The possible famine could impact the U.S., where the Biden administration’s failed policies have significantly curtailed domestic oil production after former President Donald Trump led the country to become an energy exporter for the first time in decades.
Biden’s other failed economic policies, including his massive federal spending that has led to rampant inflation, and his open-border policy that has added 10 million illegal immigrants into the U.S. interior—many of them reliant on government subsidies—are also likely to compound the crisis ahead.
Ironically, much of the U.S. taxpayer’s money has been funneled into another war, the Ukraine conflict with Russia, which has no end in site, nor any clear objectives, nor any U.S. oversight as to how the money is being spent.
The World Bank’s Commodity Markets Outlook found that while the effects on oil prices should be limited if the conflict doesn’t expand, the outlook “would darken quickly if the conflict were to escalate.”
The attack on Israel by the militant organization Hamas and the ensuing Israel military operation against Hamas have raised fears of a wider Mideast conflict.
And the threat of escalation looms. Israeli tanks and infantry pushed into Gaza over the weekend as Israeli Prime Minister Benjamin Netanyahu announced a “second stage” in the war. Hamas officials have called for more regional assistance from allies, including Iran-backed Hezbollah in Lebanon.
The World Bank report simulates three scenarios for the global oil supply in the event of a small, medium or large disruption.
Effects should be limited if the conflict doesn’t widen in a “small disruption” scenario—as oil prices are expected to decline from current levels of roughly $90 a barrel to an average of $81 a barrel next year, the World Bank estimates.
But during a “medium disruption”—equivalent to the disruptions experienced during the Iraq war—the global oil supply of about 100 million barrels a day would decline by 3 million to 5 million barrels per day, driving oil prices up possibly by 35%.
In a “large disruption” scenario—comparable to the Arab oil embargo of 1973—the global oil supply would shrink by 6 million to 8 million barrels per day and prices could go up by 56% to 75%, or to $140 to $157 a barrel, according to the report.
Indermit Gill, the World Bank’s chief economist, said Russia’s invasion of Ukraine has already had disruptive effects on the global economy “that persist to this day.”

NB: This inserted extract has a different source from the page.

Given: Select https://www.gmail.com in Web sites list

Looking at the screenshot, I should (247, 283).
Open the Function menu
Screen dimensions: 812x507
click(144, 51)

“If the conflict were to escalate, the global economy would face a dual energy shock for the first time in decades—not just from the war in Ukraine but also from the Middle East,” Gill said.
Ayhan Kose, the World Bank’s deputy chief economist, said higher oil prices will inevitably result in higher food prices.
“If a severe oil price shock materializes, it would push up food price inflation that has already been elevated in many developing countries” as a result of Russia’s Ukraine invasion, Kose said. “An escalation of the latest conflict would intensify food insecurity, not only within the region but also across the world.”
Overall, oil prices have risen about 6% since the start of the conflict. And gold—a commodity that tends to rise in periods of conflict—has increased roughly 8%, according to the World Bank.
At a Bloomberg event on Thursday, Treasury Secretary Janet Yellen said the Biden administration was monitoring the economic consequences of Israel’s war against Hamas carefully.
“So far, we have not yet seen much that has global consequences,” she said, but if the war spreads “of course there could be more meaningful consequences.”
International Energy Agency Executive Director Fatih Birol said between Russia’s invasion and the latest violence between Israel and Hamas in Gaza, “no one can convince me that oil and gas are safe and secure energy choices for countries or consumers.”